Task data ::
# # #
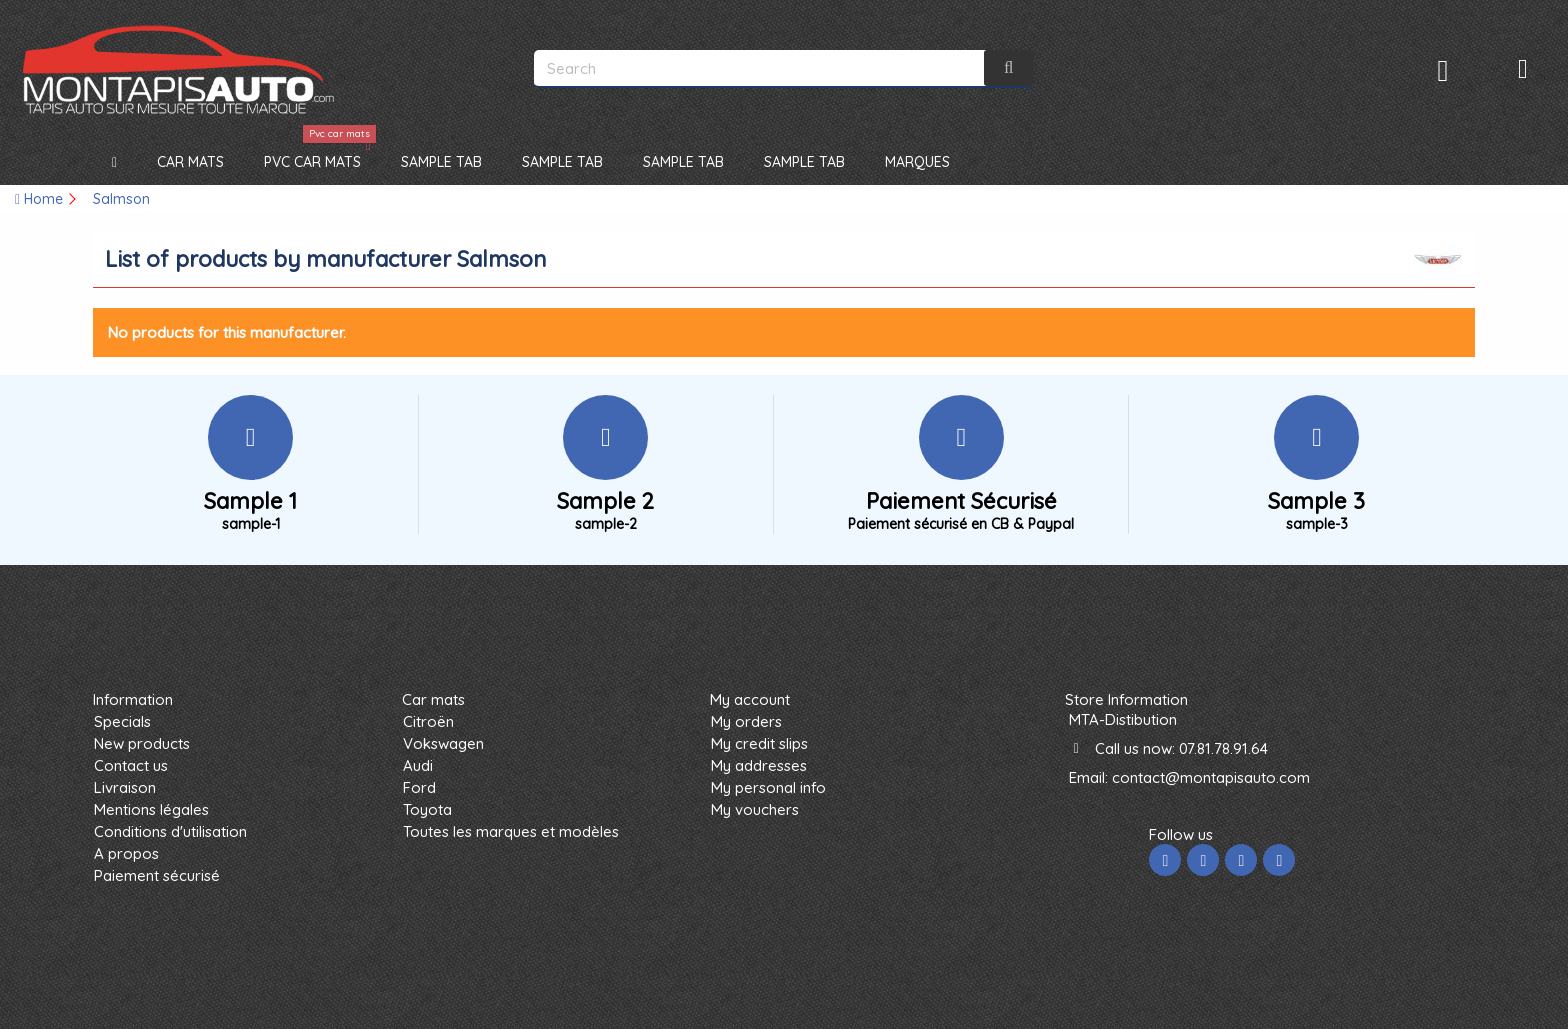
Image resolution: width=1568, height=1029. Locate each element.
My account (750, 699)
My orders (746, 721)
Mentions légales (151, 809)
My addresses (759, 765)
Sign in (1443, 70)
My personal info (768, 787)
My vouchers (755, 809)
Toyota (427, 809)
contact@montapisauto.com (1211, 777)
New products (142, 743)
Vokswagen (443, 743)
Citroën (428, 721)
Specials (122, 721)
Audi (418, 765)
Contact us (131, 765)
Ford (419, 787)
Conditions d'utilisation (170, 831)
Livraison (125, 787)
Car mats (433, 699)
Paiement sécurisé (157, 875)
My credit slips (759, 743)
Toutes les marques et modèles (511, 831)
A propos (126, 853)
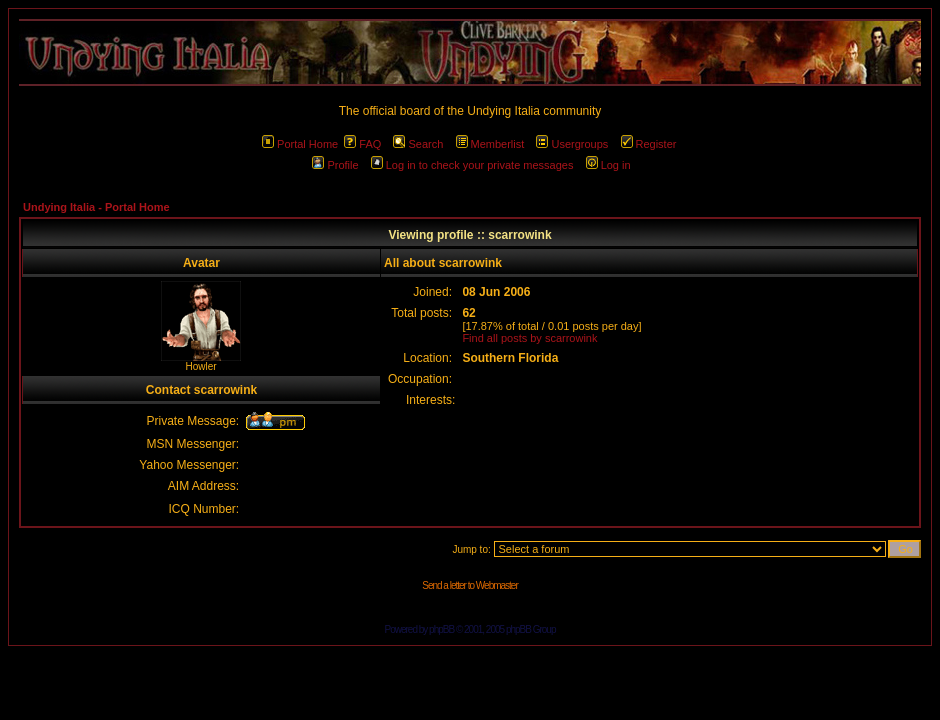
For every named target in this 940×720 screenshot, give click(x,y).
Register (649, 144)
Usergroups (572, 144)
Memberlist (490, 144)
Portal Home (300, 144)
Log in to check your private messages (472, 165)
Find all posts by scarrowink (529, 338)
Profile (335, 165)
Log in (608, 165)
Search (418, 144)
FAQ (362, 144)
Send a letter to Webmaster (470, 585)
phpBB (441, 629)
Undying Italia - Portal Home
# # #
Written exercise ::
Please repeat the listing from its start through the line with "Audi (418, 765)", substituting "My purchases" for "My orders" and changing nothing else; omit the pictures.

Task result ::
Image resolution: width=1568, height=1029. Locate each element.
My account (750, 699)
My purchases (746, 721)
Mentions légales (151, 809)
My addresses (759, 765)
Sign in (1443, 70)
My personal info (768, 787)
My vouchers (755, 809)
Toyota (427, 809)
contact@montapisauto.com (1211, 777)
New products (142, 743)
Vokswagen (443, 743)
Citroën (428, 721)
Specials (122, 721)
Audi (418, 765)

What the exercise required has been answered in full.